L’inapplicabilité des clauses de saisine préalable pour avis du conseil régional de l’Ordre des architectes en matière de garantie décennale

Cass. Civ. 3ème, 23 mai 2019, pourvoi n°18-15.286

L’absence de saisine préalable du Conseil régional de l’Ordre des architectes, lorsqu’elle est obligatoire, constitue une fin de non-recevoir qui s’impose au juge si les parties l’invoquent (Cass, Chambre mixte, 14 février 2003, n°00-19.423).

La plus grande vigilance s’impose donc en présence de ce type de clause destiné à favoriser le règlement amiable des litiges et qui doit être respecté, à peine d’irrecevabilité, et ce d’autant que le contrat-type du conseil national de l’Ordre des architectes prévoit une clause en ce sens.

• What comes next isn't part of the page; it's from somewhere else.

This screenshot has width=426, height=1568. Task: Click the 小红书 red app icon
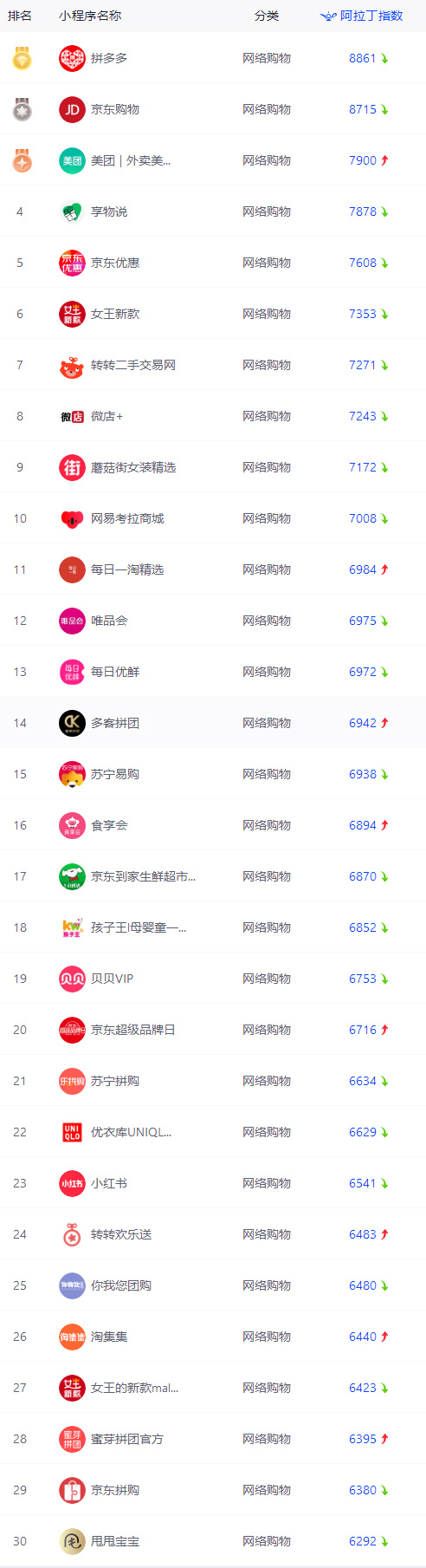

Dans un arrêt du 23 mai 2019 (pourvoi n°18-15.286), la 3ème chambre civile de la Cour de cassation confirme sa jurisprudence habituelle en rappelant qu’une clause de saisine préalable pour avis du Conseil régional de l’Ordre des architectes, avant toute procédure judiciaire, est licite et opposable au maitre d’ouvrage lorsqu’elle est insérée dans un contrat de maitrise d’œuvre et que son irrespect ne peut être régularisé en cours d’instance (cf. par exemple Cass. Civ. 3ème, 16 novembre 2017, pourvoi n°16-24.642).

Mais, précisant ce principe désormais bien connu, elle en rappelle aussi la limite : la clause devient inapplicable lorsque la responsabilité de l’architecte est recherchée sur le fondement de la garantie décennale issue de l’article 1792 du Code civil.

Elle confirme ainsi un précédent arrêt du 23 mai 2007 (Cass. Civ. 3ème, 23 mai 2007, pourvoi n° 06-15.668).

Les juges du fond doivent donc rechercher, au besoin d’office, si l’action du demandeur est fondée sur la garantie décennale.

En l’espèce, des particuliers avaient entrepris de faire construire une maison individuelle.

Se plaignant de désordres, ils ont refusé, après la réception, de payer le solde du marché de l’entreprise en charge des travaux de gros œuvre, amenant cette dernière à leur faire délivrer une assignation en règlement de ce solde prétendument dû.

Les particuliers Maîtres d’ouvrage ont alors pris l’initiative d’appeler à l’instance le Maître d’œuvre, sollicitant à titre reconventionnel à l’égard du Maître d’œuvre et de l’entreprise de gros œuvre à la fois la désignation d’un Expert judiciaire, mais aussi l’indemnisation de leurs préjudices.

La Cour d’appel a déclaré irrecevable l’action initiée par les Maîtres d’ouvrage à l’encontre du Maître d’œuvre, au motif qu’ils n’avaient pas respecté la clause prévue dans le contrat de maîtrise d’œuvre et imposant, préalablement à toute procédure judiciaire, de saisir pour avis le Conseil régional de l’Ordre des architectes.

Les Maîtres d’ouvrage ont formé un pourvoi en cassation contre l’arrêt d’appel, conduisant ainsi la Cour de cassation à censurer l’arrêt d’appel en considérant :

« Qu’en statuant ainsi, sans rechercher, au besoin d’office, si l’action, exercée postérieurement à la réception de l’ouvrage, en réparation de désordres rendant l’ouvrage impropre à sa destination, n’était pas fondée sur l’article 1792 du code civil, ce qui rendait inapplicable la clause litigieuse, la cour d’appel n’a pas donné de base légale à sa décision ».

Ainsi, la garantie légale issue de l’article 1792 du Code civil doit primer sur les clauses contractuelles.